▶ _EXERCISE DIRECTIONS_: Reproduce every one of the entries below word for word, with no change to any line.

***

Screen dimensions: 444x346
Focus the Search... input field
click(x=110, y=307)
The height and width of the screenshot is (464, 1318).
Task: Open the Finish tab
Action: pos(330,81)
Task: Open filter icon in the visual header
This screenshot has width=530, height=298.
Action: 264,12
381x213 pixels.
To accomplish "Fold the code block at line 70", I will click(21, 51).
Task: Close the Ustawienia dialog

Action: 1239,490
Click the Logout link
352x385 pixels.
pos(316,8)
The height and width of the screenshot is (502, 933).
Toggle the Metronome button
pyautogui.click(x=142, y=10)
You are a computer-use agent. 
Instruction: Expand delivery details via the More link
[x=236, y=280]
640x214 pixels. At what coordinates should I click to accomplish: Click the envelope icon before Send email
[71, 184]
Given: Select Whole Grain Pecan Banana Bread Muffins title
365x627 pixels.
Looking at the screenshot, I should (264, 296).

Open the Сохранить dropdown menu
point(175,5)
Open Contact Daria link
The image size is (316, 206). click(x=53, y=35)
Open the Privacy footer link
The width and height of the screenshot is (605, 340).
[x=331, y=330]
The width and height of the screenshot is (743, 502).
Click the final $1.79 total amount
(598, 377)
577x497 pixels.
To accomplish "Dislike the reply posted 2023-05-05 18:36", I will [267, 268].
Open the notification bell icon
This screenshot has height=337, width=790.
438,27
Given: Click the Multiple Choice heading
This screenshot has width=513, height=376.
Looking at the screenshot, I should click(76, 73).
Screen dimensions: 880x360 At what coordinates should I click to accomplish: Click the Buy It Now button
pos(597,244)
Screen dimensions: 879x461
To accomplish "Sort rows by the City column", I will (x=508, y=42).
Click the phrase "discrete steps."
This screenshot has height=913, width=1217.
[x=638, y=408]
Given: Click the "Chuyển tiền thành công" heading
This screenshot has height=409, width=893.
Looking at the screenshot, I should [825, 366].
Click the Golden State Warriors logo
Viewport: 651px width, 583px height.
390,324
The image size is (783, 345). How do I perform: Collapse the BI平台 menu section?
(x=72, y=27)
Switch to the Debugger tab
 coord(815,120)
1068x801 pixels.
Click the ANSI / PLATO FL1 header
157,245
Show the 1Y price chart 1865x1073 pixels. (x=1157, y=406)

***

▶ _ANSWER TO THE EXERCISE_:
Screen dimensions: 444x346
Focus the Search... input field
click(x=110, y=307)
The height and width of the screenshot is (464, 1318).
Task: Open the Finish tab
Action: pos(330,81)
Task: Open filter icon in the visual header
This screenshot has width=530, height=298.
Action: 264,12
381x213 pixels.
To accomplish "Fold the code block at line 70", I will click(21, 51).
Task: Close the Ustawienia dialog

Action: 1239,490
Click the Logout link
352x385 pixels.
pos(316,8)
The height and width of the screenshot is (502, 933).
Toggle the Metronome button
pyautogui.click(x=142, y=10)
You are a computer-use agent. 
Instruction: Expand delivery details via the More link
[x=236, y=280]
640x214 pixels. At what coordinates should I click to accomplish: Click the envelope icon before Send email
[71, 184]
Given: Select Whole Grain Pecan Banana Bread Muffins title
365x627 pixels.
Looking at the screenshot, I should (264, 296).

Open the Сохранить dropdown menu
point(175,5)
Open Contact Daria link
The image size is (316, 206). click(x=53, y=35)
Open the Privacy footer link
The width and height of the screenshot is (605, 340).
[x=331, y=330]
The width and height of the screenshot is (743, 502).
Click the final $1.79 total amount
(598, 377)
577x497 pixels.
To accomplish "Dislike the reply posted 2023-05-05 18:36", I will [267, 268].
Open the notification bell icon
This screenshot has height=337, width=790.
438,27
Given: Click the Multiple Choice heading
This screenshot has width=513, height=376.
Looking at the screenshot, I should click(76, 73).
Screen dimensions: 880x360 At what coordinates should I click to accomplish: Click the Buy It Now button
pos(597,244)
Screen dimensions: 879x461
To accomplish "Sort rows by the City column", I will (x=508, y=42).
Click the phrase "discrete steps."
This screenshot has height=913, width=1217.
[x=638, y=408]
Given: Click the "Chuyển tiền thành công" heading
This screenshot has height=409, width=893.
Looking at the screenshot, I should [825, 366].
Click the Golden State Warriors logo
Viewport: 651px width, 583px height.
390,324
The image size is (783, 345). How do I perform: Collapse the BI平台 menu section?
(x=72, y=27)
Switch to the Debugger tab
 coord(815,120)
1068x801 pixels.
Click the ANSI / PLATO FL1 header
157,245
Show the 1Y price chart 1865x1073 pixels. (x=1157, y=406)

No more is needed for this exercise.